Hi all.
Reposting here what I already posted
(https://github.com/true-async/php-true-async-rfc/discussions/8#discussioncomment-15074303)
in the discussion on php-true-async-rfc (the discussion should really
move there from this list IMO).
Senior software artisan here with 15 years of PHP experience, 8 years of
async PHP experience (amphp v2, then v3), 5 years of go experience, 3
years of Rust experience, and much more.
My recommendation for async PHP is:
- Stackful coroutines
- Colorless functions
- Existing IO functions should be async
- Some memory isolation: shared statics maybe with a separate attribute
(i.e. allow fiber-local statics which have uses, but also allow normal
statics as is already the case to allow for caching); while getting rid
of globals (not statics) in general would be nice, I feel like it would
be out of scope for this RFC.
Race conditions are **not** an issue, like they are not an issue in
the vast majority of languages, as there is a variety of tools and
models to work with them: channels (go), mutexes (go, amphp, rust, C,
C++, etc), actor model (any language), etc.
This model matches the status quo in golang and amphp v3: from my 8
years of experience in writing async both **business logic** and
**abstraction logic** in multiple languages, this is the best
concurrency model.
Some evidence:
I maintain [MadelineProto](https://github.com/danog/MadelineProto/), the
biggest PHP MTProto client.
MTProto is an async binary protocol over TCP (no HTTP involved),
requires heavy caching in order for clients to function correctly, and a
lot race-heavy abstractions.
MadelineProto is a framework which contains a fully async MTProto client.
I migrated MadelineProto to async PHP with amphp v2 (colored, stackless
async) in 2018, and then to amphp v3 (colorless, stackful async) in 2022.

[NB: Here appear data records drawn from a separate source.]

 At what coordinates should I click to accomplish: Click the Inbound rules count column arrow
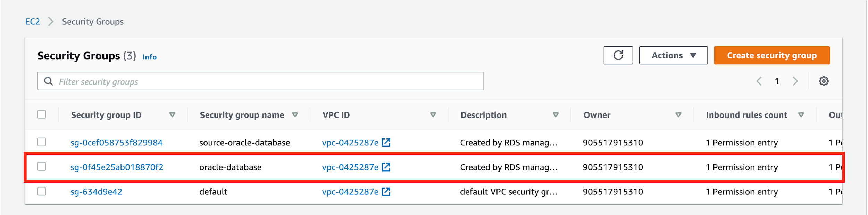pos(802,115)
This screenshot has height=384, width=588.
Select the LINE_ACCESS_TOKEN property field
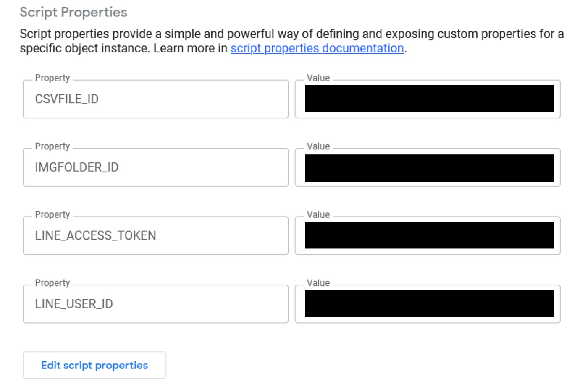[x=156, y=235]
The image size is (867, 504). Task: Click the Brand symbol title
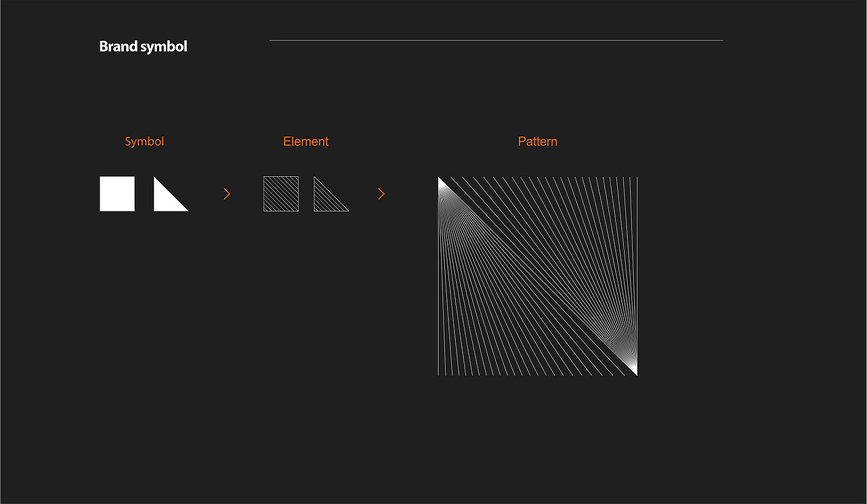pyautogui.click(x=143, y=46)
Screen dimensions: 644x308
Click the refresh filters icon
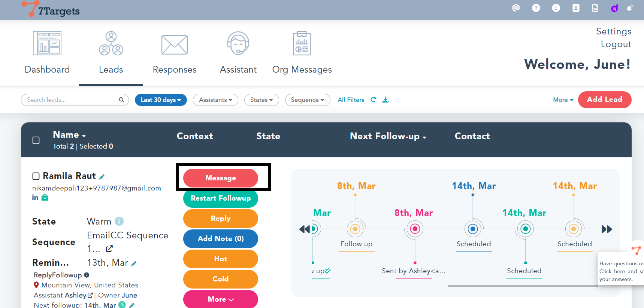(x=374, y=100)
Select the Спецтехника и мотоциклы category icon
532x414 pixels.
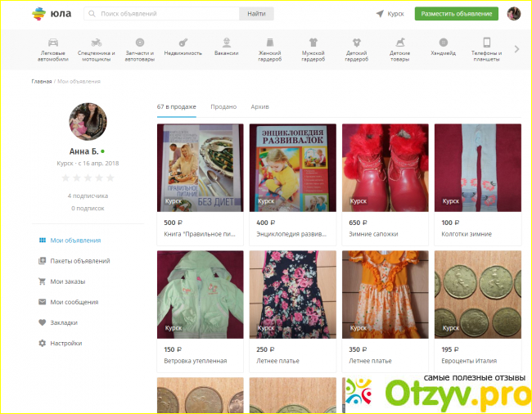[96, 43]
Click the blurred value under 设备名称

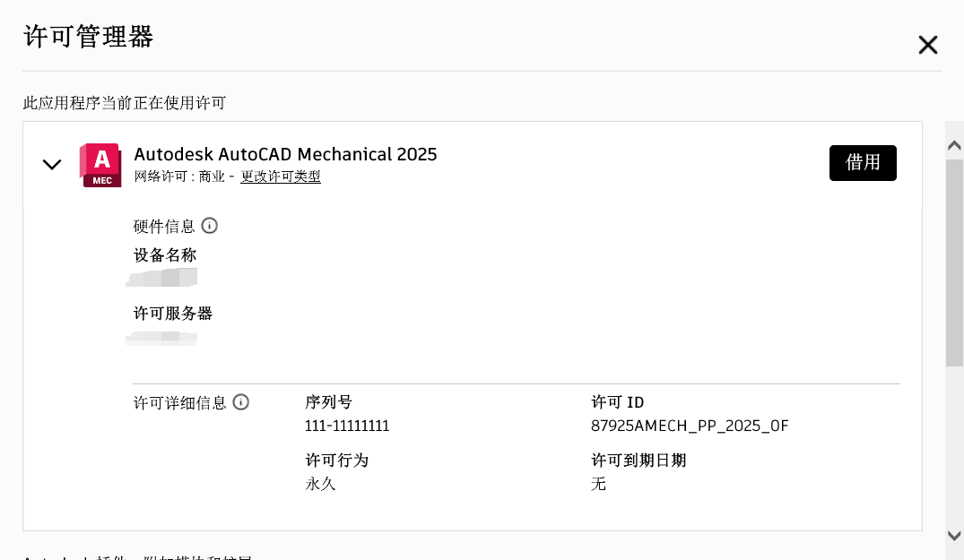[x=162, y=279]

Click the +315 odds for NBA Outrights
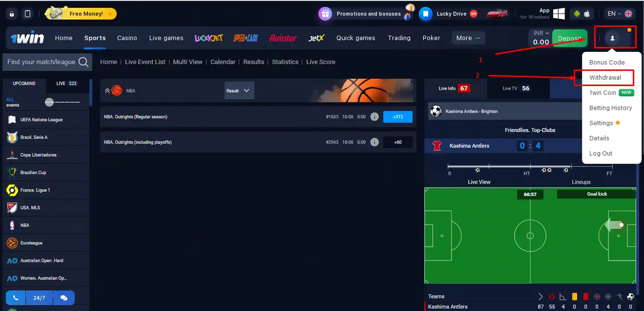(397, 116)

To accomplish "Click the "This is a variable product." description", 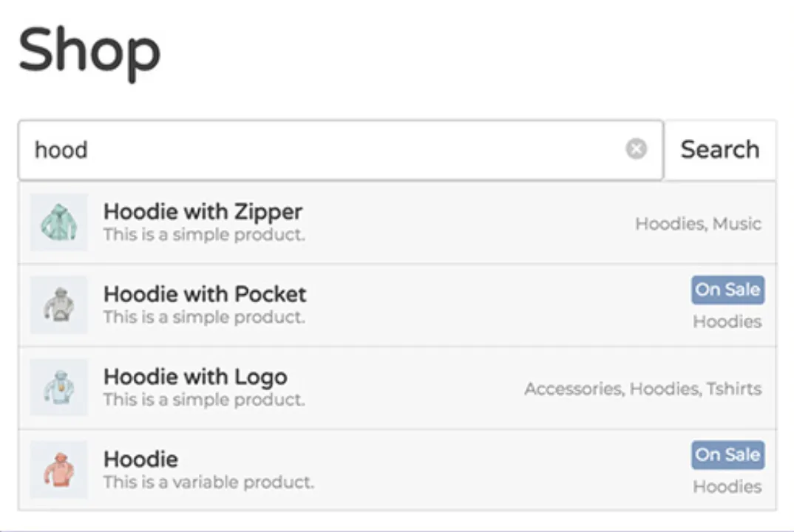I will 208,482.
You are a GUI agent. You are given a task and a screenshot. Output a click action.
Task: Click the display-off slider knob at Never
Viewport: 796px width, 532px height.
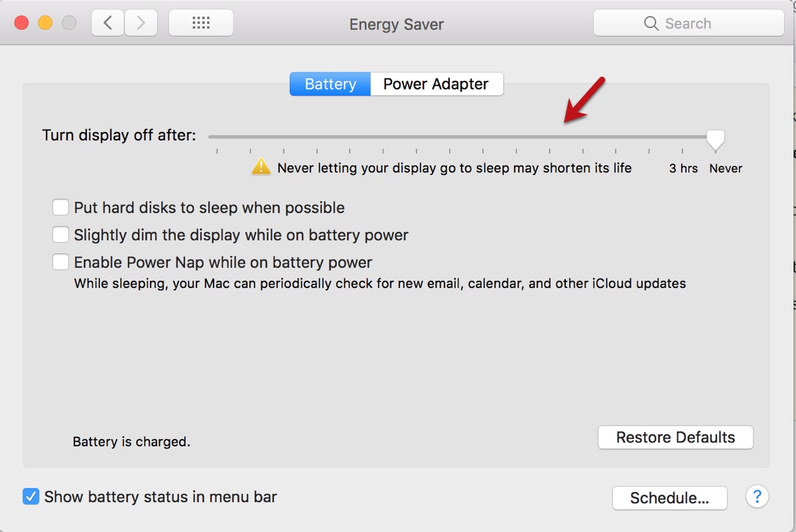pos(715,139)
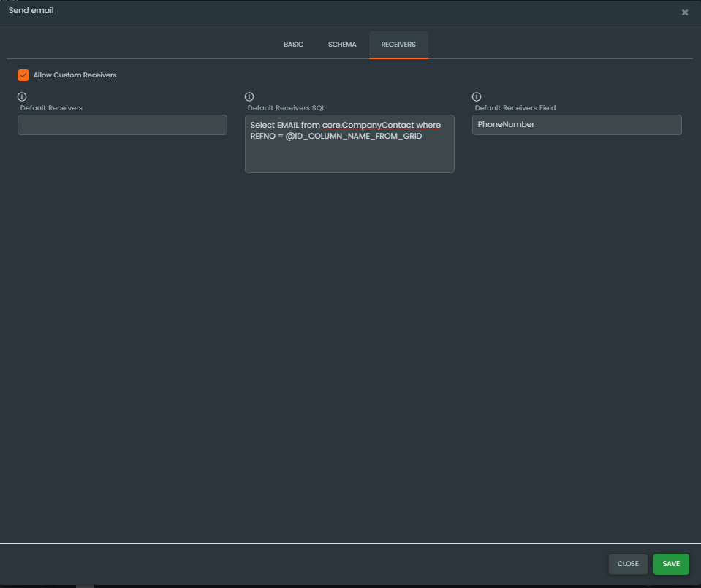Screen dimensions: 701x588
Task: Click info icon above Default Receivers
Action: click(x=22, y=96)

- The biggest problem while using v2 was the colored approach, requiring
the use of await (yield, using await for clarity from here on) every
time a function may become async: this is the status quo of some
languages like JS, but in reality **it becomes a giant pain when writing
a lot of business logic**: not only that, there were constant **breaking
changes** every time a method that previously wasn't async (i.e. had no
network/IO logic) suddenly becomes async (thus requiring the use of await).
In MadelineProto, I worked around this with a custom coroutine
runtime (replacing that of amphp v2), which allowed users to `await`
even non-async functions: by then forcing users to always await all
methods of the framework, I managed to avoid breaking changes every time
an abstraction became async.
Clearly, this was a crutch, made to workaround a big usability issue
for end users, caused by colored functions.
Another issue was with the stackless approach, which essentially
forced to use of `call` to spawn a new coroutine (creating a new
generator) every time when invoking an async function: I again worked
around this in my custom coroutine runtime, allowing to spawn a new
coroutine simply by using `await` (`yield`).
This in turn led to the creation of a new generator object every time
`await` was used: I was also able to work around this, transforming
every `yield` to a `yield from`: this reduced the overhead, but it was
clearly yet another crutch, made to transform a stackless approach into
a more usable stackful approach.
- The switch to amphp v3 finally got rid of the colored approach,
switching to a stackful, colorless approach.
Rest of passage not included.